Application value of linear array endoscopic ultrasound in the diagnosis of distal common bile duct stricture lesions

  • 摘要:
    目的 评价线阵式超声内镜(L-EUS)在胆总管下段狭窄病变鉴别诊断的可行性及有效性。
    方法 收集2022年8月至2023年11月在东莞东华医院经腹部超声检查提示胆总管上段扩张,但未能明确下段狭窄病因的75例患者临床资料,所有患者均行上腹CT或磁共振胆胰管成像(MRCP),以及L- EUS检查。在上述检查结果的基础上,后续经内镜逆行胰胆管造影(ERCP)或外科手术治疗明确诊断(金标准)。部分阴性发现患者定期门诊随访,每2~3个月随访1次,共18个月。比较上腹CT、MRCP及L-EUS 3 种检查方法对胆总管下段狭窄病因的阳性检出率,并以ERCP、手术发现及随访结果为最终诊断,比较评价L-EUS鉴别诊断能力。
    结果 与上腹CT及MRCP相比,L-EUS对胆总管下段狭窄病因的阳性检出率最高,为53.3%,接近于金标准(56.0%),与上腹CT或MRCP相比差异均具有统计学意义(均P < 0.05)。L-EUS发现胆总管下段狭窄病因的准确率为94.7%。其中胆总管结石诊断灵敏度为93.3%,特异度为100%,准确率为97.3%。
    结论 L-EUS对胆总管下段狭窄病变的定位及定性诊断均有较高的价值,特别对于胆总管结石的诊断能力较好。对临床上常规超声判断不清的胆总管扩张患者,可行L-EUS进一步明确下段狭窄病因。有条件时,L-EUS可作为上腹CT或MRCP检查的有效补充手段。但对于L-EUS阴性发现的患者,必要时建议进一步ERCP检查或密切随访观察。

     

    Abstract:
    Objective  To evaluate the feasibility and effectiveness of linear array endoscopic ultrasonography (L-EUS) in the differential diagnosis of stricture lesions in the lower common bile duct (CBD).

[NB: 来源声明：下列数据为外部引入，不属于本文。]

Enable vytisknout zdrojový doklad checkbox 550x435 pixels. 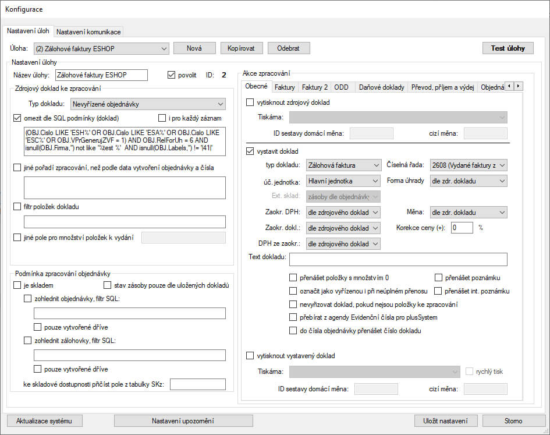pyautogui.click(x=250, y=102)
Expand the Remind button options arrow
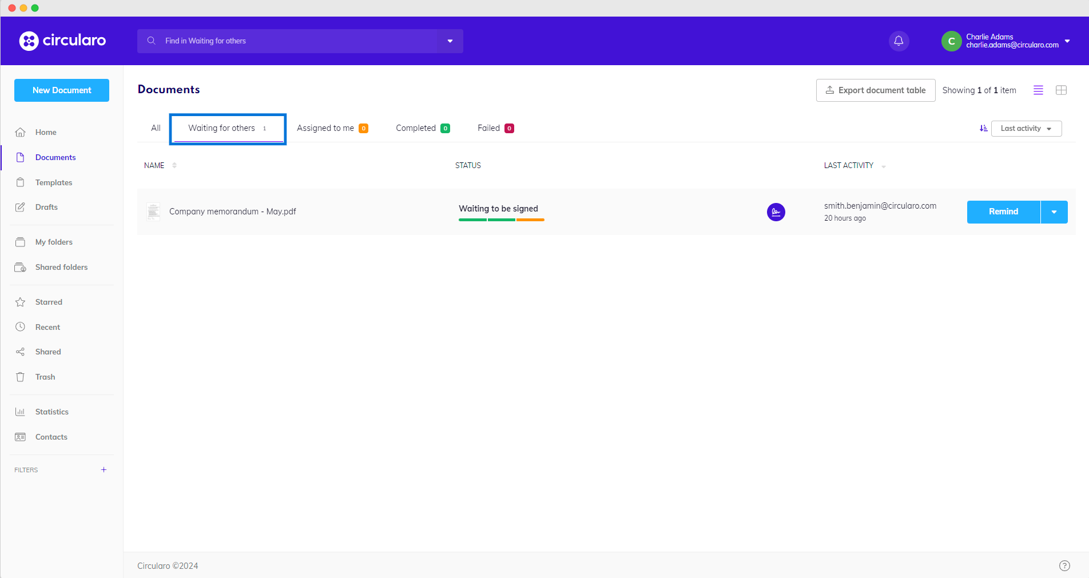 click(1054, 212)

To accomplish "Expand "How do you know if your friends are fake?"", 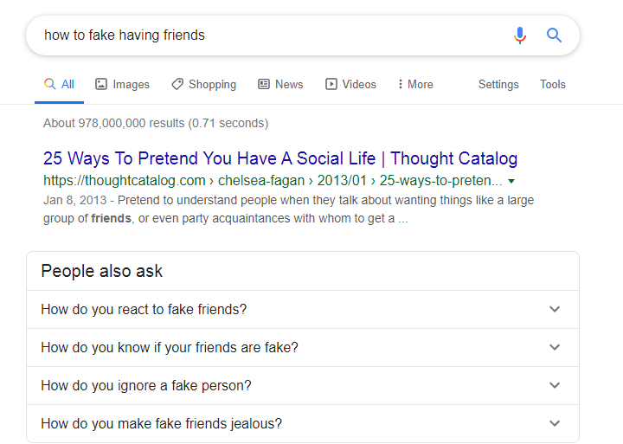I will click(x=169, y=347).

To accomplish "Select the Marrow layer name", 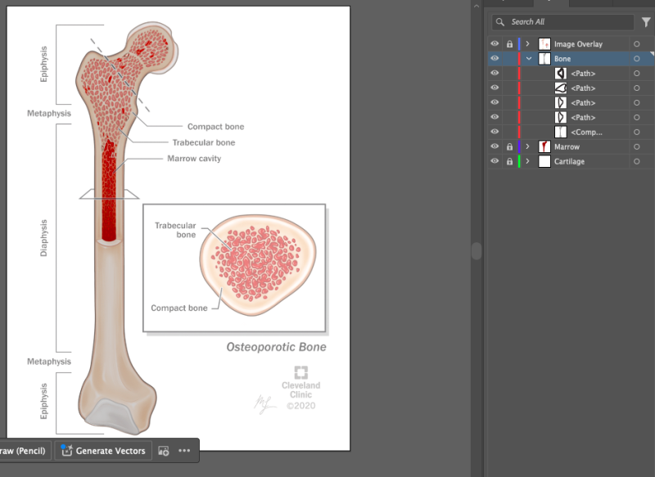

    Methods Clinical data of 75 patients admitted to DongGuan Tungwah Hospital from August, 2022 to November, 2023 were collected. All patients showed the dilatation of the upper common bile duct on abdominal ultrasound, but the etiology of lower segment strictures was unclear. They underwent upper abdominal CT scan, magnetic resonance cholangiopancreatography (MRCP) and L-EUS. Based on these results, the final diagnosis was confirmed by endoscopic retrograde cholangiopancreatography (ERCP) or surgical operation. Patients with negative findings were subject to 18-month outpatient follow-up, once every 2-3 months. The positive detection rates of upper abdominal CT, MRCP, and L-EUS for the etiology of CBD strictures were compared. Taking ERCP, surgical findings, and follow-up results as the gold standard, the differential diagnostic ability of L-EUS was evaluated.

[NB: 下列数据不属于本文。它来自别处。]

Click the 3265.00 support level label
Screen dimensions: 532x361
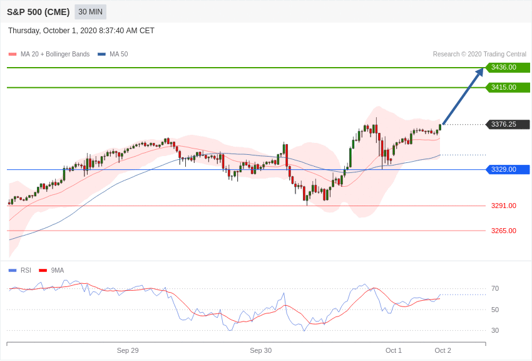504,231
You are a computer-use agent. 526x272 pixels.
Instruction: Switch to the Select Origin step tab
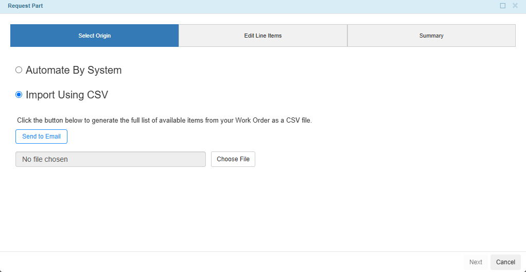click(x=95, y=36)
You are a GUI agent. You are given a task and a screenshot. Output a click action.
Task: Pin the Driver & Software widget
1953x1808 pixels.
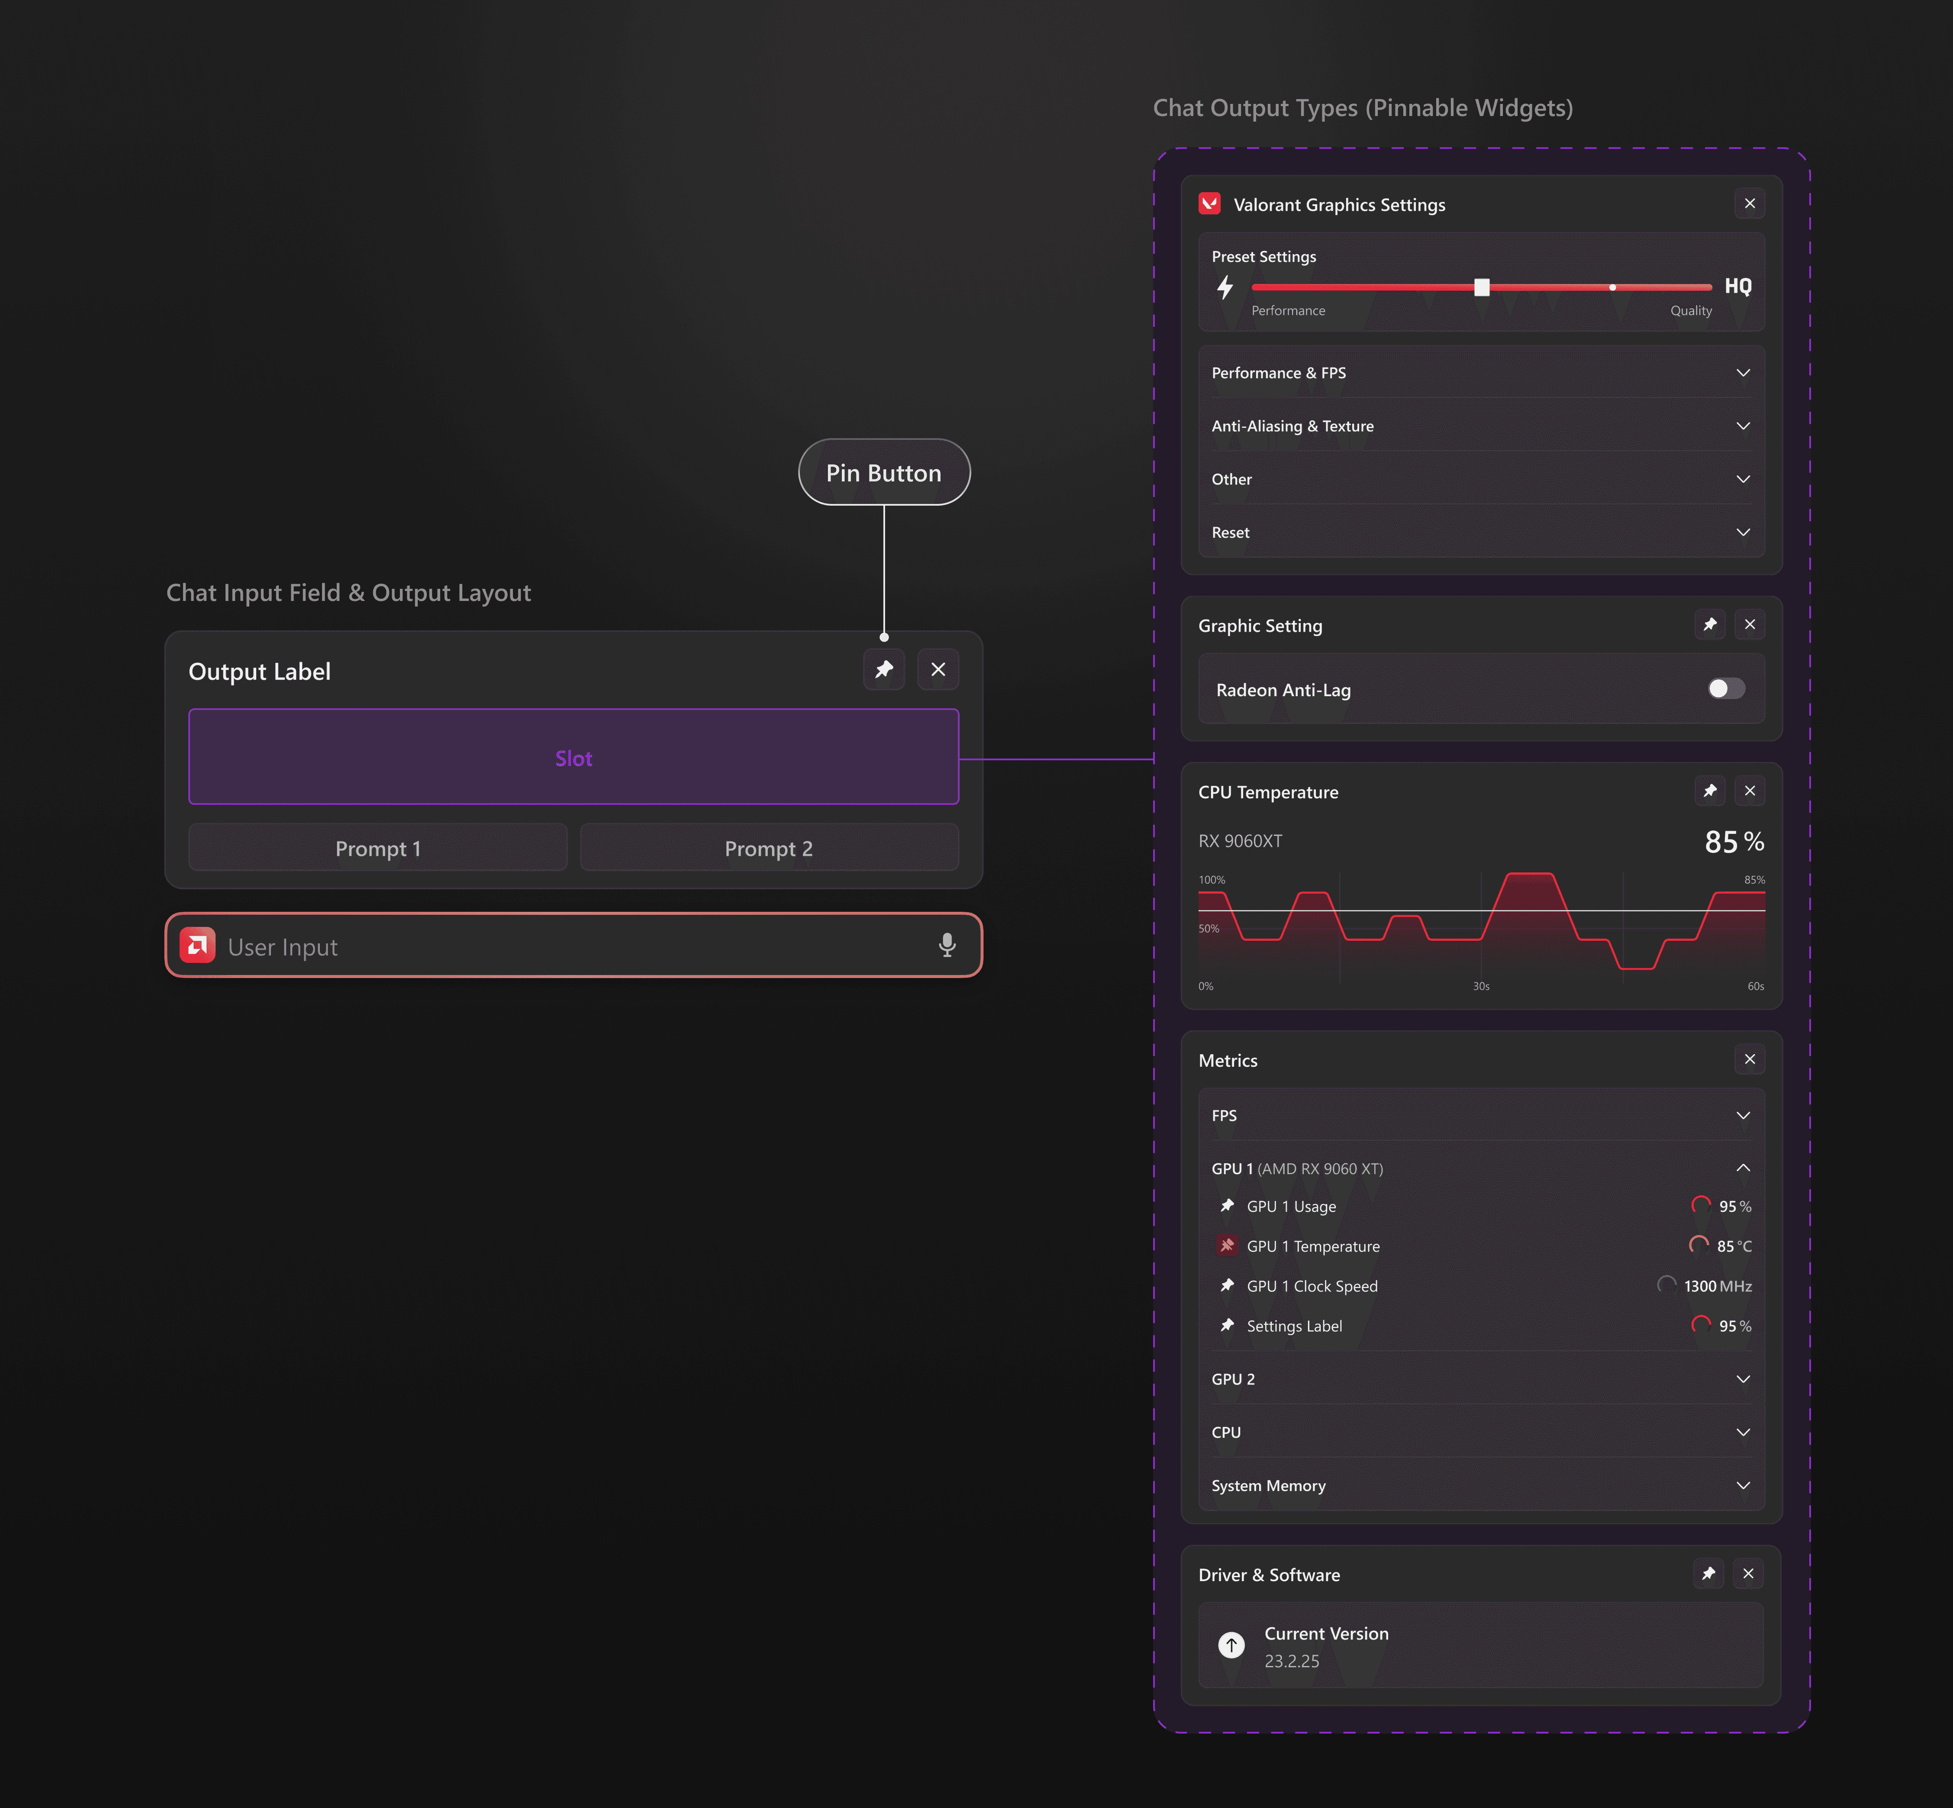1708,1573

    Results Compared with upper abdominal CT and MRCP (both P < 0.05), L-EUS had the highest positive detection rate (53.3%) for the etiology of CBD stricture, approaching that of the gold standard (56.0%). The accuracy of L-EUS in identifying the etiology of CBD strictures was 94.7%. For CBD stones, the sensitivity, specificity, and accuracy of L-EUS were 93.3%, 100%, and 97.3%, respectively.

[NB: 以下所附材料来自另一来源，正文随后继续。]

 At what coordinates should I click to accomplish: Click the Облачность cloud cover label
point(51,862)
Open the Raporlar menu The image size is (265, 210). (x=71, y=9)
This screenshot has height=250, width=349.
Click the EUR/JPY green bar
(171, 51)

    Conclusions L-EUS has high value in localizing and qualitatively diagnosing CBD stricture lesions, especially for the diagnosis of CBD stones. For patients with CBD dilatation which cannot be confirmed by routine ultrasound, L-EUS can be used to further clarify the etiology of lower segment stricture and may serve as an effective alternative to upper abdominal CT or MRCP when feasible. For patients with negative L-EUS findings, further ERCP or close follow-up is recommended if necessary.